**The exercise:**
Rewrite the material below, beginning at the line that contains "Task: Open the World properties tab" and stopping after the line that contains "Action: pyautogui.click(x=1169, y=419)". Include the requests, and shift every coordinate in the answers up by 140. Return only those lines.

**Dataset:**
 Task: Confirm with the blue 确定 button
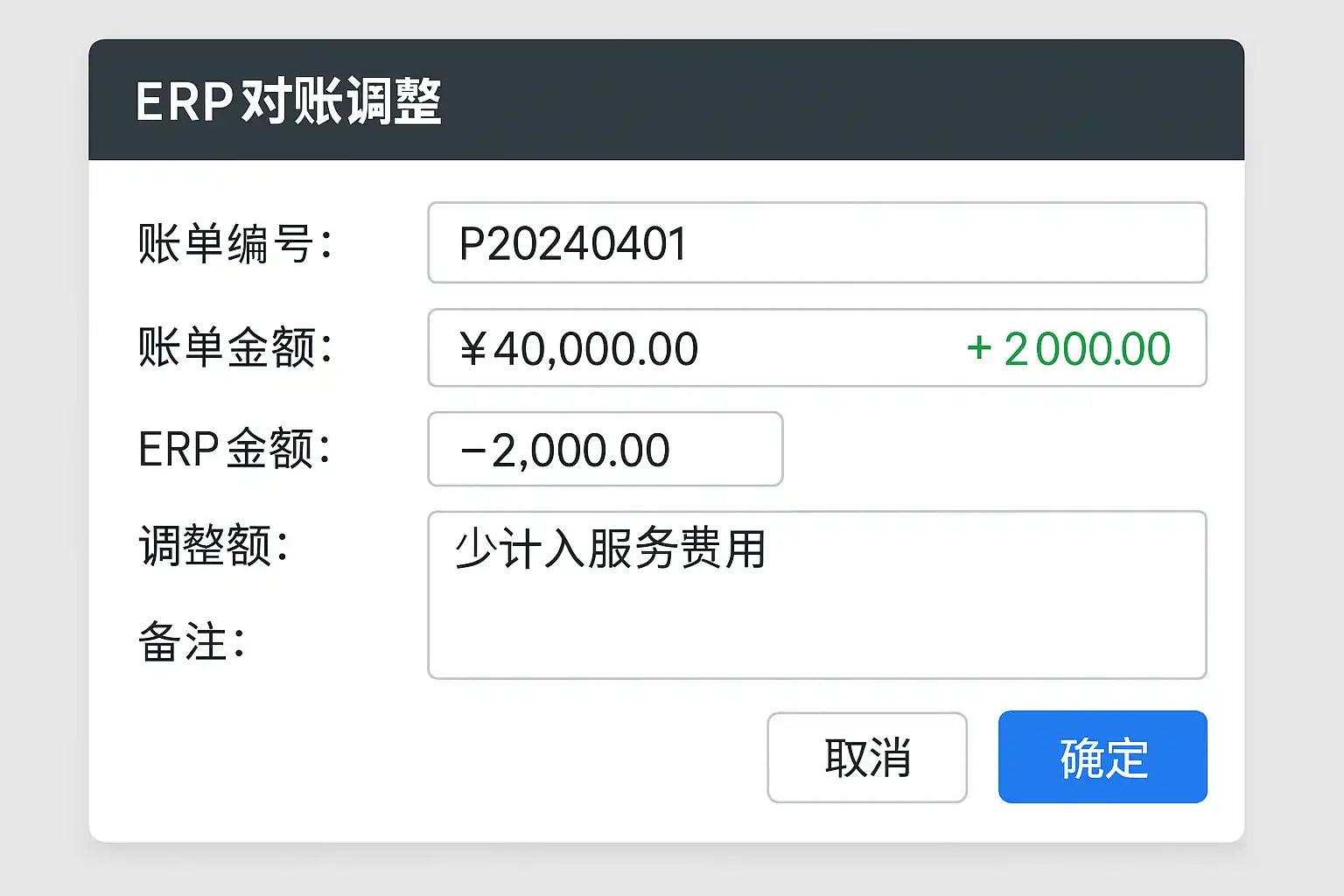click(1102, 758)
...
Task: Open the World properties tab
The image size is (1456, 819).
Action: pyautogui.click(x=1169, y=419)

**Result below:**
Task: Open the World properties tab
The image size is (1456, 819).
Action: pyautogui.click(x=1309, y=559)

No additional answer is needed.